Dataset entries

------

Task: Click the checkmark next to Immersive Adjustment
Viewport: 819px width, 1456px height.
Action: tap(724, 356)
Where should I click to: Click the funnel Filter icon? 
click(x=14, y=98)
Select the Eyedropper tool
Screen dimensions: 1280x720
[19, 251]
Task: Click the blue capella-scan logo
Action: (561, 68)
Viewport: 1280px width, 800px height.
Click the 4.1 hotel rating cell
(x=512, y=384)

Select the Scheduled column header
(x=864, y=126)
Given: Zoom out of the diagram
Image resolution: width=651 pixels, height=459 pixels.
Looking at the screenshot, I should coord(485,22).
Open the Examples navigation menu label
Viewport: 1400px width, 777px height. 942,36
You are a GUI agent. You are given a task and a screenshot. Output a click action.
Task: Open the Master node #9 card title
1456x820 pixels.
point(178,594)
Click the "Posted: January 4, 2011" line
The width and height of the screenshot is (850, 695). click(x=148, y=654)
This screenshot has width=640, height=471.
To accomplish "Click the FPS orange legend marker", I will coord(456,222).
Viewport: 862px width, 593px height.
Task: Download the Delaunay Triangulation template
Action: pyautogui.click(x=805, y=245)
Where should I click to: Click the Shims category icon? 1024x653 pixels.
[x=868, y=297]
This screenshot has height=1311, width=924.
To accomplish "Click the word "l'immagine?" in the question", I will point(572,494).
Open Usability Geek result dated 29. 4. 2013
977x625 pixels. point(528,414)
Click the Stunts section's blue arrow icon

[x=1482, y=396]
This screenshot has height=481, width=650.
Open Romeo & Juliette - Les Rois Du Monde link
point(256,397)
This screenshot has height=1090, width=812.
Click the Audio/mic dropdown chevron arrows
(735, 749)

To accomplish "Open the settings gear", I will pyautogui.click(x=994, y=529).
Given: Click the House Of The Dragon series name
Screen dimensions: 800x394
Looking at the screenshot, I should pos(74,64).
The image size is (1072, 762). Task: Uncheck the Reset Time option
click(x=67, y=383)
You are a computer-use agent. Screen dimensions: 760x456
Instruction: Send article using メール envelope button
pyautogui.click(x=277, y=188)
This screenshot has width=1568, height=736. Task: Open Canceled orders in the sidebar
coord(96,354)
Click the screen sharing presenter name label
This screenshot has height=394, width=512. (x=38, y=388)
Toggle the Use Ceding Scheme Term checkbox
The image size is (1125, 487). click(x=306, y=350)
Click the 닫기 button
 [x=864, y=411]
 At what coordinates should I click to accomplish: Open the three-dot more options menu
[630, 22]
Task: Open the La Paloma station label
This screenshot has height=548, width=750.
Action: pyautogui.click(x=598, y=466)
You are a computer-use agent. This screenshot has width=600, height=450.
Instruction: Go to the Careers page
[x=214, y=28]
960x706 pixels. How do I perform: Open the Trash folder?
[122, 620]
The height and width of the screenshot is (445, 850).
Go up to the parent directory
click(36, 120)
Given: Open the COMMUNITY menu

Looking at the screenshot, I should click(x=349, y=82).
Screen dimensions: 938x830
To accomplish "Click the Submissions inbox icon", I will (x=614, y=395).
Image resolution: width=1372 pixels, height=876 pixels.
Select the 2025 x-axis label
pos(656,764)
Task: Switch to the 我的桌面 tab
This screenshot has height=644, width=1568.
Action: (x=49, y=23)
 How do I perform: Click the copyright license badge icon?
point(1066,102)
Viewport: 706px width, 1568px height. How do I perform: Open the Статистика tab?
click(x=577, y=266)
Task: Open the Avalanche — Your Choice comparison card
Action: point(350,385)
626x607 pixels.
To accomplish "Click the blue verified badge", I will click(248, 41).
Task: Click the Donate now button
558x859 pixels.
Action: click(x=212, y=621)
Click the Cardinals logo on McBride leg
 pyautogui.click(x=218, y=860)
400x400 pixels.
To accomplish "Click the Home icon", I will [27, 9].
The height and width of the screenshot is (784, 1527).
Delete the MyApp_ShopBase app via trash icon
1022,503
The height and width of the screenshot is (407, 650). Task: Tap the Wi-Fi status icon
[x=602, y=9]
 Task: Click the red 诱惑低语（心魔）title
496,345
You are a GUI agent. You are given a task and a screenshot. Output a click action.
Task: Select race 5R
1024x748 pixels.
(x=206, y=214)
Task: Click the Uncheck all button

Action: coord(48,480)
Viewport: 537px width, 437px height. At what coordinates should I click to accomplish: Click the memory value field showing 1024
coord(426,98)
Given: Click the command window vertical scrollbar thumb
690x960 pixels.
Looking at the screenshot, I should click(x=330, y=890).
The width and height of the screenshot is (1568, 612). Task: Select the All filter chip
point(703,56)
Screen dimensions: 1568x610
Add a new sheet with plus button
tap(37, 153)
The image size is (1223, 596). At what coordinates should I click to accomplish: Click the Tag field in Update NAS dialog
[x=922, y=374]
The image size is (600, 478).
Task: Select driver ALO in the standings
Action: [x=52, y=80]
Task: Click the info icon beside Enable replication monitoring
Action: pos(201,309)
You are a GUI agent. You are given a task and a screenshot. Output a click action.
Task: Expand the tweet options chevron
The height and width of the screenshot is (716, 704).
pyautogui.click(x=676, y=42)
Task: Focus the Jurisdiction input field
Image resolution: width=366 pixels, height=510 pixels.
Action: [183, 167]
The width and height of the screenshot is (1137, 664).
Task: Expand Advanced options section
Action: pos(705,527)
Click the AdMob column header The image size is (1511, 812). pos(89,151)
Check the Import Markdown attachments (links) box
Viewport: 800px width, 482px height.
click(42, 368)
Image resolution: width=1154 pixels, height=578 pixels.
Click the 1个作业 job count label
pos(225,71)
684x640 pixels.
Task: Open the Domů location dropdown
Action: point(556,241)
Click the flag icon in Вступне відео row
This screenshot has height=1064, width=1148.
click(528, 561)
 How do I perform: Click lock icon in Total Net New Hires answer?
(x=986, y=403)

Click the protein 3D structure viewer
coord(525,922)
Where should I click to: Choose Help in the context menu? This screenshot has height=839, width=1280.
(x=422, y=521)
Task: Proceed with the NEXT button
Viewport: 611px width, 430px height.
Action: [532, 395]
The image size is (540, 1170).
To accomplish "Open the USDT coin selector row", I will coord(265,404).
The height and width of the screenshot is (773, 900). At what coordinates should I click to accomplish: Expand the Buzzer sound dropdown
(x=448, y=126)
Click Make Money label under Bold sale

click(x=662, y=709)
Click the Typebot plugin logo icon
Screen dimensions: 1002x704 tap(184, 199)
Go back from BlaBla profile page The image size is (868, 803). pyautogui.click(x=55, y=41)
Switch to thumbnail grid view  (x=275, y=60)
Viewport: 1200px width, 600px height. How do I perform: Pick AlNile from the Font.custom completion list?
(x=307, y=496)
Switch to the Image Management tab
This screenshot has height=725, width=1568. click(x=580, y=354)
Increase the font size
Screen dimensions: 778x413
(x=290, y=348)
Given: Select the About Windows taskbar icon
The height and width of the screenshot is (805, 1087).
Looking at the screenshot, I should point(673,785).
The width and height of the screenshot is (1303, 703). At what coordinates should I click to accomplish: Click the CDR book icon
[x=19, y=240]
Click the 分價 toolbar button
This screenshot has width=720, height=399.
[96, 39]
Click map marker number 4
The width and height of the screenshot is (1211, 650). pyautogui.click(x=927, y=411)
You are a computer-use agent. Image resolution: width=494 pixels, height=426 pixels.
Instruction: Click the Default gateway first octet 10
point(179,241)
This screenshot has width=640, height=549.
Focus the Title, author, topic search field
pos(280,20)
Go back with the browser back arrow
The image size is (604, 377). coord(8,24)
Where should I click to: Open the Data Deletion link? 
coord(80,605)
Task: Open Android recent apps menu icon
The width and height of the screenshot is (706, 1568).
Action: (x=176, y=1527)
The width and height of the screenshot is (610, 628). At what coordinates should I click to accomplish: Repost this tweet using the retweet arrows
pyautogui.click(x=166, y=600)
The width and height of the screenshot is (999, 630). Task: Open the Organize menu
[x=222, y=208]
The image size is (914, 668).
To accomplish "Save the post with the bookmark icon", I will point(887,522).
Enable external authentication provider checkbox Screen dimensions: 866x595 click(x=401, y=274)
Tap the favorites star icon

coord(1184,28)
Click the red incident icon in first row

------

» ACTION ITEM
Could you transcribe the entries exactly, from the first line through the line containing "This screenshot has height=481, width=650.", and give nothing more?

» RESULT OF THE TASK
Task: Click the checkmark next to Immersive Adjustment
Viewport: 819px width, 1456px height.
Action: tap(724, 356)
Where should I click to: Click the funnel Filter icon? 
click(x=14, y=98)
Select the Eyedropper tool
Screen dimensions: 1280x720
[19, 251]
Task: Click the blue capella-scan logo
Action: (561, 68)
Viewport: 1280px width, 800px height.
Click the 4.1 hotel rating cell
(x=512, y=384)

Select the Scheduled column header
(x=864, y=126)
Given: Zoom out of the diagram
Image resolution: width=651 pixels, height=459 pixels.
Looking at the screenshot, I should coord(485,22).
Open the Examples navigation menu label
Viewport: 1400px width, 777px height. 942,36
You are a GUI agent. You are given a task and a screenshot. Output a click action.
Task: Open the Master node #9 card title
1456x820 pixels.
point(178,594)
Click the "Posted: January 4, 2011" line
The width and height of the screenshot is (850, 695). click(x=148, y=654)
This screenshot has width=640, height=471.
To accomplish "Click the FPS orange legend marker", I will coord(456,222).
Viewport: 862px width, 593px height.
Task: Download the Delaunay Triangulation template
Action: pyautogui.click(x=805, y=245)
Where should I click to: Click the Shims category icon? 1024x653 pixels.
[x=868, y=297]
This screenshot has height=1311, width=924.
To accomplish "Click the word "l'immagine?" in the question", I will point(572,494).
Open Usability Geek result dated 29. 4. 2013
977x625 pixels. point(528,414)
Click the Stunts section's blue arrow icon

[x=1482, y=396]
This screenshot has height=481, width=650.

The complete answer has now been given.